Sunday, October 24, 2010
Sheraton Hall E/F (Sheraton Centre Toronto Hotel)
Murat Kurt, MS, University of Pisttsburgh, Pittsburgh, PA, Andrew Schaefer, PhD, University of Pittsburgh, Pittsburgh, PA, M. Utku Unver, Ph.D., Boston College, Boston, MA and Mark S. Roberts, MD, MPP, University of Pittsburgh School of Medicine, Pittsburgh, PA

Purpose: Paired kidney exchange (PKE), a cross-exchange of organs among two incompatible patient-donor pairs, is a clinical strategy to overcome the difficulties in matching end-stage renal disease patients who are on dialysis with incompatible donors, but there has not been any emphasis on the timing of predialysis kidney exchanges and the effects of disease severity on the patients' decisions.

Method: We consider the transplant timing decisions of two autonomous patients  in a prearranged pre-dialysis PKE and develop a clinically realistic game-theoretic decision model to analyze the outcomes of the game resulting between the patient-donor pairs. We describe the state of the system as an ordered pair of the patients' individual glomerular filtration rates (GFR), each of which is assumed to evolve according to a discrete-time finite-state Markov process independent from the other.. The initiation of dialysis is an external probabilistic event. Given the patients are self-interested to maximize their own quality-adjusted life expectancies; we characterize socially efficient stationary equilibria of the game by a mixed-integer linear program. We also develop an easily implementable iterative best-response algorithm to characterize stable equilibria of the game.

Result: Using data from the University of Pittsburgh Medical Center we construct a discrete time Markov process to define a stochastic progression of predialysis GFR levels of a large-patient cohort involving more than 60000 patients.
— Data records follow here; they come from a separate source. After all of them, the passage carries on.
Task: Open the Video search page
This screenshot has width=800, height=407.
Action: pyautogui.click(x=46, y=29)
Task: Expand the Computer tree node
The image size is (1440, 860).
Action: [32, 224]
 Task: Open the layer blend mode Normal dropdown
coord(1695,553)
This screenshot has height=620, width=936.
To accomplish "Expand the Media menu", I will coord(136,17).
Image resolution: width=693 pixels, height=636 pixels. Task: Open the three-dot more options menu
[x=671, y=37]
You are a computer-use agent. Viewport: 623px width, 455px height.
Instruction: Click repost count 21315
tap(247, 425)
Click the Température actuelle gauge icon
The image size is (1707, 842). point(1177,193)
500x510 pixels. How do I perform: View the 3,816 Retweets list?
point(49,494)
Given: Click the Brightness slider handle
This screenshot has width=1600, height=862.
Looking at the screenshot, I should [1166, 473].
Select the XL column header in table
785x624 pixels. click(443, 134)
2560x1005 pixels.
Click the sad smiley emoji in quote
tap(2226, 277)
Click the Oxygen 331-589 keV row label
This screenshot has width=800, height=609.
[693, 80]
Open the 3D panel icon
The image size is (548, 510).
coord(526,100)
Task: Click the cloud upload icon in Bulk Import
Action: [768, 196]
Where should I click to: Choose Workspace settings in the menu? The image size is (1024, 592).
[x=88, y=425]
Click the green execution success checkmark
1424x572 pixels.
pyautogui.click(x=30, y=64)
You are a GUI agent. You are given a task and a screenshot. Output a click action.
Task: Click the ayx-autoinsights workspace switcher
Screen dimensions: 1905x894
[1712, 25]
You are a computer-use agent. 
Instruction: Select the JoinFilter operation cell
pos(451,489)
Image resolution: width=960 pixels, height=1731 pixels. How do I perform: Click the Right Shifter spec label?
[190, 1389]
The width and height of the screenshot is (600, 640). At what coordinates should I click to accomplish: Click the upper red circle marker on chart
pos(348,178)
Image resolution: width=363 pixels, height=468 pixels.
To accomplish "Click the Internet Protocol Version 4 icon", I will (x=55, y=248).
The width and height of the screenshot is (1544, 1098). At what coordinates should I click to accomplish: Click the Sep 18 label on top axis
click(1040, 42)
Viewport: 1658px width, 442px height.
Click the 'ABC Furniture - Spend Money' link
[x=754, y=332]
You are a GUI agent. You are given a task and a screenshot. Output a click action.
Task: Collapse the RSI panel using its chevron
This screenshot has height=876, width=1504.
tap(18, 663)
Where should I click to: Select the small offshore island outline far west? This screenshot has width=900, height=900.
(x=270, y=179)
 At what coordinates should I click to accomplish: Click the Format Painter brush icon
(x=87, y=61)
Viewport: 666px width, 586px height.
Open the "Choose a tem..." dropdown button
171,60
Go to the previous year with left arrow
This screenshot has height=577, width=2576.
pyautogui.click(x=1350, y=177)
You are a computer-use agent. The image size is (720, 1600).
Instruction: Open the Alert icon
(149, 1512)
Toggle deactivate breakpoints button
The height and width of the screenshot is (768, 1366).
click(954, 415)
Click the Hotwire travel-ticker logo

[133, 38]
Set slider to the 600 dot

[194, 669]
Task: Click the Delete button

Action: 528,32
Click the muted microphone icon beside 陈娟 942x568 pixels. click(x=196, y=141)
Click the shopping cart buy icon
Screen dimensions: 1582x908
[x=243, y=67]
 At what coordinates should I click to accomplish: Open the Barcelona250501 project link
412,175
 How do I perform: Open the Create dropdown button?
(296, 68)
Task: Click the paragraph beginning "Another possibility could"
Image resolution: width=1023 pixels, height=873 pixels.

We also use publicly available data from the Scientific Registry of Transplant Recipients to estimate the patients' expected quality-adjusted post-transplant survival using proportional hazards. We find that patients’ maximum total life expectancies vary in between 26 and 35 quality-adjusted life years. Patients delay the exchange while their initial GFR levels are above 30 mL/min/1.73 m2 whereas they immediately exchange the organs whenever their GFR levels fall below 20 mL/min/1.73 m2. We evaluate the societal welfare loss due to patient autonomy, and estimate that patient autonomy may cost up to 2 quality-adjusted life years to the society.

Conclusion: The optimal time to exchange is highly sensitive to patient-donor characteristics and GFR-progression rates. Patients with a higher rate of decrease in GFR are more likely to offer to exchange than those with a lower rate of decrease. The quantitative estimates of the patients' expected lifetimes resulting from our model can provide a way to improve the matching mechanisms in current practice.